Qu’elle Vous glorifie, Seigneur, la solennité de Vos saints Côme et Damien ; solennité bienheureuse où Vous leur avez donné la gloire éternelle, et nous avez secourus par Votre ineffable providence. Par Jésus-Christ Votre Fils, Notre Seigneur, qui vit et règne avec Vous dans l’unité du Saint-Esprit, Dieu dans tous les siècles des siècles. Ainsi soit-il.


Mémoire de saint Grégoire le Grand, pape, confesseur et Docteur de l’Église :


Ô Dieu, qui avez récompensé Votre serviteur Grégoire, en donnant à son âme le bonheur éternel, faites, dans Votre bonté, que nous soyons soulagés par ses prières auprès de Vous, nous qui sommes accablés sous le poids de nos péchés. Par Jésus-Christ Votre Fils, Notre Seigneur, qui vit et règne avec Vous dans l’unité du Saint-Esprit, Dieu dans tous les siècles des siècles.

Ainsi soit-il

Vie du Saint du jour
Né à Rome, en 540, saint Grégoire, historien de saint Benoît, transforma sa maison en un monastère où l’on observait la règle de ce grand patriarche.

Élu successivement Abbé, Cardinal et Pontife suprême, il fut l’un des plus grands Papes que Dieu ait établi sur Sa famille.

Tout en propageant activement la vérité à travers le monde barbare, il veillait de la façon la plus intelligente et la plus dévoilée aux intérêts temporels de son peuple de Rome.


Il porte très justement le nom de Grégoire le Grand. Il est avec saint Ambroise, saint Augustin et saint Jérôme, l’un des quatre grands Docteurs latins de l’Église, et le flambeau de sa doctrine, posé sur le candélabre, brille à travers le monde.


L’Angleterre lui doit sa conversion : il lui envoya un groupe de moines bénédictins sous l’action desquels il souhaitait que les Angles devinssent des Anges.


C’est principalement à lui que revient l’honneur d’avoir recueilli et publié les belles et sobres formules de la prière liturgique et ces harmonieuses mélodies auxquelles son nom, chant « grégorien », reste attaché pour toujours. « Le chant grégorien, dit saint Pie X, possède au plus haut degré les qualités propres de la liturgie qui sont surtout la sainteté et l’excellence des formes d’où surgit spontanément un autre caractère qui est l’universalité.

« Par conséquent le chant grégorien est le chant propre de l’Église romaine, le seul chant qu’elle a hérité des anciens Pères, qu’elle a jalousement gardé le long des siècles dans ses manuscrits liturgiques, qu’elle propose directement comme sien aux fidèles, et que, dans certaines parties de la liturgie, elle prescrit exclusivement.

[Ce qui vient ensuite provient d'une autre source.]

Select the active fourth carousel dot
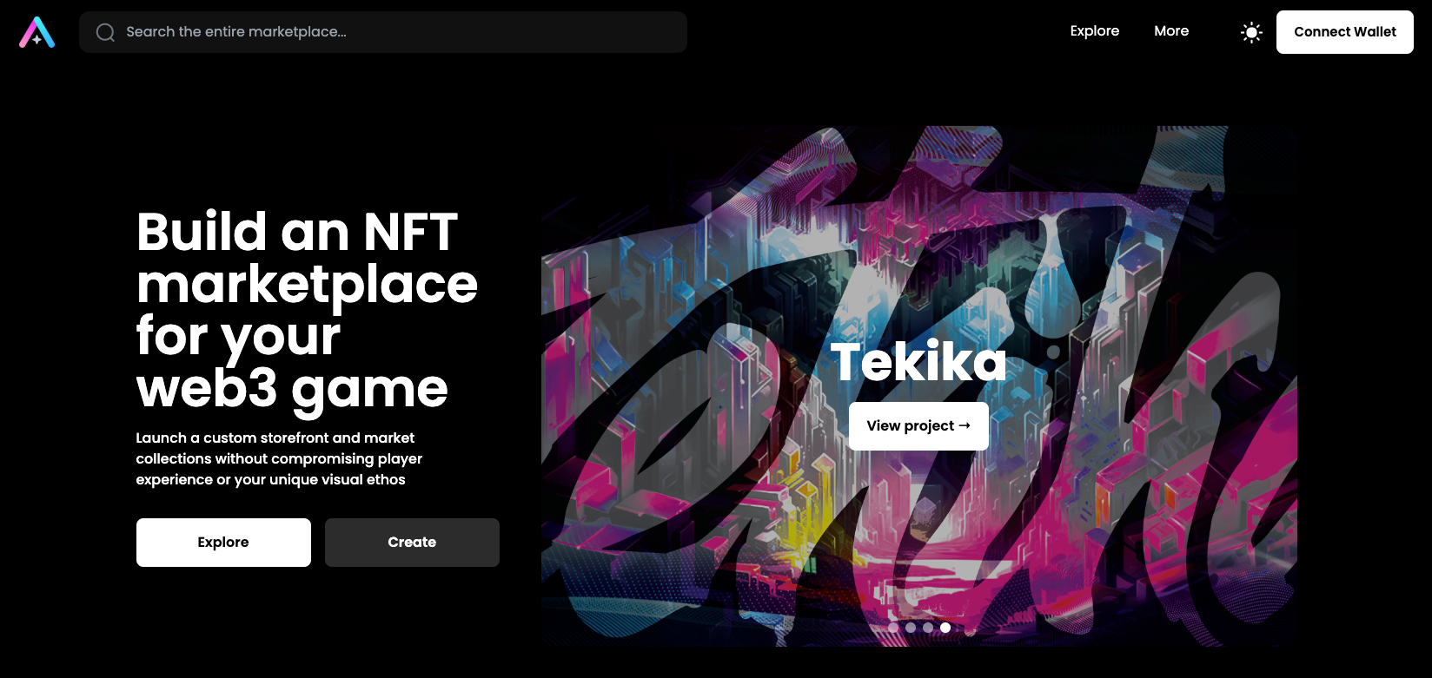This screenshot has width=1432, height=678. click(x=945, y=628)
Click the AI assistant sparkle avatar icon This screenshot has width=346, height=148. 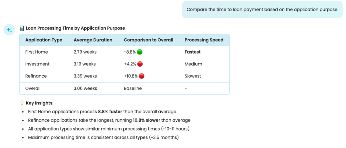[9, 30]
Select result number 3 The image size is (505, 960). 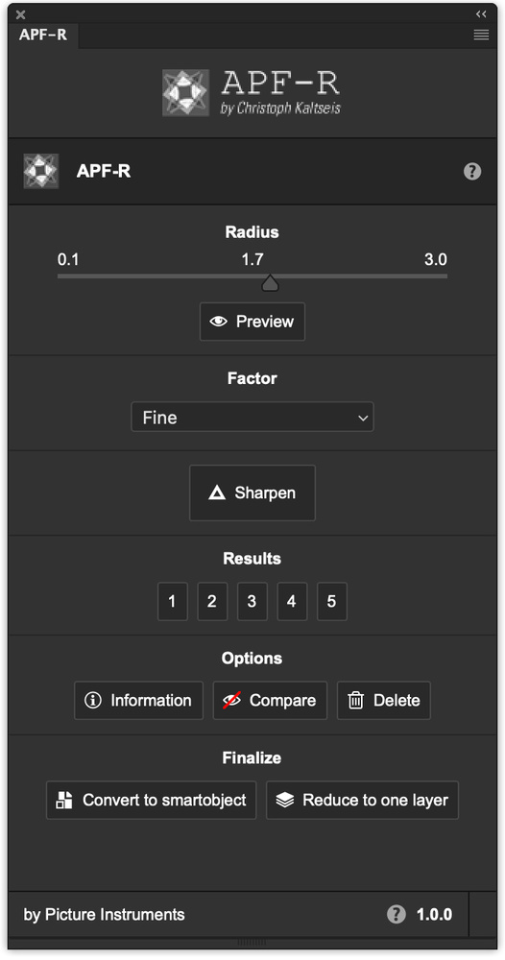coord(253,601)
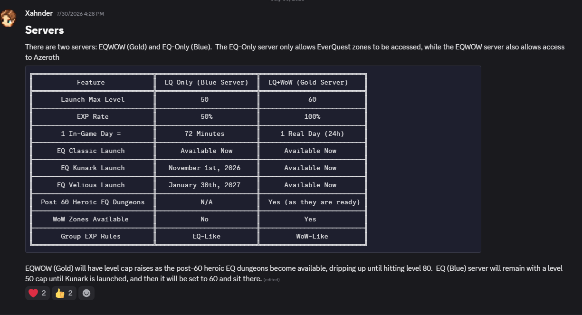Click the 1 Real Day (24h) cell

coord(312,134)
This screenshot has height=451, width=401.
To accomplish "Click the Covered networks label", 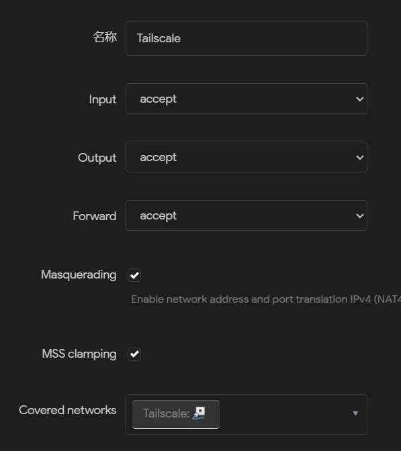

« Pour ces raisons le chant grégorien fut toujours considéré comme le suprême modèle de la musique sacrée. L’antique chant grégorien traditionnel devra donc être largement établi dans les fonctions du culte, tous devant tenir pour assuré qu’une fonction ecclésiastique ne perd rien de sa solennité, quand elle n’est accompagnée d’aucune autre musique que celle-là.

« En particulier, qu’on prenne soin de rétablir le chant grégorien dans la pratique du peuple, afin que les fidèles prennent de nouveau une part plus active à la célébration de l’Office ecclésiastique, comme c’était autrefois la coutume » (Motu proprio, 22 novembre 1903).

Saint Grégoire mourut le 12 mars 604.


En ce temps consacré à la pénitence demandons à Dieu, par l’intercession de ce Saint, de nous délivrer du poids de nos péchés.


 voir la grande vie du Saint


Résolution pratique du jour
Soyez humble comme ce grand pape, qui, le premier, s’appela « le serviteur des serviteurs de Dieu ».